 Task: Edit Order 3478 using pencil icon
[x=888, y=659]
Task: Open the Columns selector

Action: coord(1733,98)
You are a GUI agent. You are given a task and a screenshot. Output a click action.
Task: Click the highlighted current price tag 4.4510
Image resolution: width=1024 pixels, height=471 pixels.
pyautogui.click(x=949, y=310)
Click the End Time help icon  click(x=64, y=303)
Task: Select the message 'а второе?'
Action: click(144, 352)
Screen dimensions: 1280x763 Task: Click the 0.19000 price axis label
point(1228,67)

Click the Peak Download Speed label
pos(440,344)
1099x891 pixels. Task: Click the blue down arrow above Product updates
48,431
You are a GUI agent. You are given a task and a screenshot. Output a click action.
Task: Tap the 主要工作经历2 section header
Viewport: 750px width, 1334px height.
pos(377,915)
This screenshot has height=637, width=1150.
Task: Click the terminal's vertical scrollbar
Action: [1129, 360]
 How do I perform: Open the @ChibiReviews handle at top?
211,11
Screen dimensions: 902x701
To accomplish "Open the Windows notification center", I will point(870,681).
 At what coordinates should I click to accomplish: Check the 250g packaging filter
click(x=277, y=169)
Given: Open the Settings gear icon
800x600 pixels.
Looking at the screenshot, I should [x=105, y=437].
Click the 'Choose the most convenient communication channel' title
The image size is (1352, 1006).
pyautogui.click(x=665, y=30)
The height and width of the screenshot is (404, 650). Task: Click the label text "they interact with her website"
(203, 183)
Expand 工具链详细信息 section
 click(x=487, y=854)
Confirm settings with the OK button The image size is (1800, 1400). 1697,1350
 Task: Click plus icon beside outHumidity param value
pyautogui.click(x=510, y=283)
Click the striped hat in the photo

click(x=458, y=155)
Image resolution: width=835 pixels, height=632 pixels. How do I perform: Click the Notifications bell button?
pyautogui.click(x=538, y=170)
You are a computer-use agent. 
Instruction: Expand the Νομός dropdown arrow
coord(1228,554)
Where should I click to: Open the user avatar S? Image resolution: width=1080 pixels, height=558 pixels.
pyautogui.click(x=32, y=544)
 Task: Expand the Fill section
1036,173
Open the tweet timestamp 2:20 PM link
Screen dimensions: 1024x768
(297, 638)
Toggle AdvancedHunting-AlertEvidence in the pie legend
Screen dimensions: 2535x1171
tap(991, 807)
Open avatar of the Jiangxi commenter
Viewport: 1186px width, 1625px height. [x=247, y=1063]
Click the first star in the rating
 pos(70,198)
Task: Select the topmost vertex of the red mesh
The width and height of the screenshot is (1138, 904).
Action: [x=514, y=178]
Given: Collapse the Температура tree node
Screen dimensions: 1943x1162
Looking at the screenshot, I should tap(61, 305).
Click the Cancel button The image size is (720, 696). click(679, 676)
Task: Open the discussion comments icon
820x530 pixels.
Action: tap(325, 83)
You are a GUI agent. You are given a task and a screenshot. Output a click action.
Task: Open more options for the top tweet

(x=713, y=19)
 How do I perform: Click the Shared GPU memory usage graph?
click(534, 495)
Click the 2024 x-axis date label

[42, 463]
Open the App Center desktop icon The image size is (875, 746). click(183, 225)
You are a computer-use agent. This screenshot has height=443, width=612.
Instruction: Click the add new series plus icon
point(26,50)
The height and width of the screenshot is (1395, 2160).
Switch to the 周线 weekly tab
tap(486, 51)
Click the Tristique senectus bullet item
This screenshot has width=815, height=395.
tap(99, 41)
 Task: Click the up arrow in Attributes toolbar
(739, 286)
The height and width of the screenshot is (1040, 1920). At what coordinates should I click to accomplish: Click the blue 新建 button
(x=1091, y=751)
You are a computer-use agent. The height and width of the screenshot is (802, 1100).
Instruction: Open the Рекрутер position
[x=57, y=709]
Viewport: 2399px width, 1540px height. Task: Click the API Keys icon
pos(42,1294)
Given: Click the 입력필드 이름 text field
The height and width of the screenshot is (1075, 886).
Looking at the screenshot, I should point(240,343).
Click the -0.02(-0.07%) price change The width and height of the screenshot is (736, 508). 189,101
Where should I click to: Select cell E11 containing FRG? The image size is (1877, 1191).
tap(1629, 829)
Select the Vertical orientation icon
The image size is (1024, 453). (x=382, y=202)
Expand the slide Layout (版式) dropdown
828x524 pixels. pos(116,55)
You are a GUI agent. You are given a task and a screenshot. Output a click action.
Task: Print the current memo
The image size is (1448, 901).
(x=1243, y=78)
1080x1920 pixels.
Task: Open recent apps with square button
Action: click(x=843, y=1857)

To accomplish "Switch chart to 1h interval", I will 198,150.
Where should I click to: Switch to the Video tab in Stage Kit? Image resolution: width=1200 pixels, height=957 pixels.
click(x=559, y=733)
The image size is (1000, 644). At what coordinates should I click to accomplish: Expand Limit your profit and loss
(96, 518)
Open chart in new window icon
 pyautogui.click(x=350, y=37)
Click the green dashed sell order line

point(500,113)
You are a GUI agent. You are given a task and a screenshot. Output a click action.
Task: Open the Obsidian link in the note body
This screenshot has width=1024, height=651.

> Stated problem
Copy out the records from the line containing "Viewport: 2399px width, 1540px" through the line containing "828x524 pixels. pos(116,55)", keeping every character unchanged. Include both of those lines.

> Finished exercise
Viewport: 2399px width, 1540px height. Task: Click the API Keys icon
pos(42,1294)
Given: Click the 입력필드 이름 text field
The height and width of the screenshot is (1075, 886).
Looking at the screenshot, I should point(240,343).
Click the -0.02(-0.07%) price change The width and height of the screenshot is (736, 508). 189,101
Where should I click to: Select cell E11 containing FRG? The image size is (1877, 1191).
tap(1629, 829)
Select the Vertical orientation icon
The image size is (1024, 453). (x=382, y=202)
Expand the slide Layout (版式) dropdown
828x524 pixels. pos(116,55)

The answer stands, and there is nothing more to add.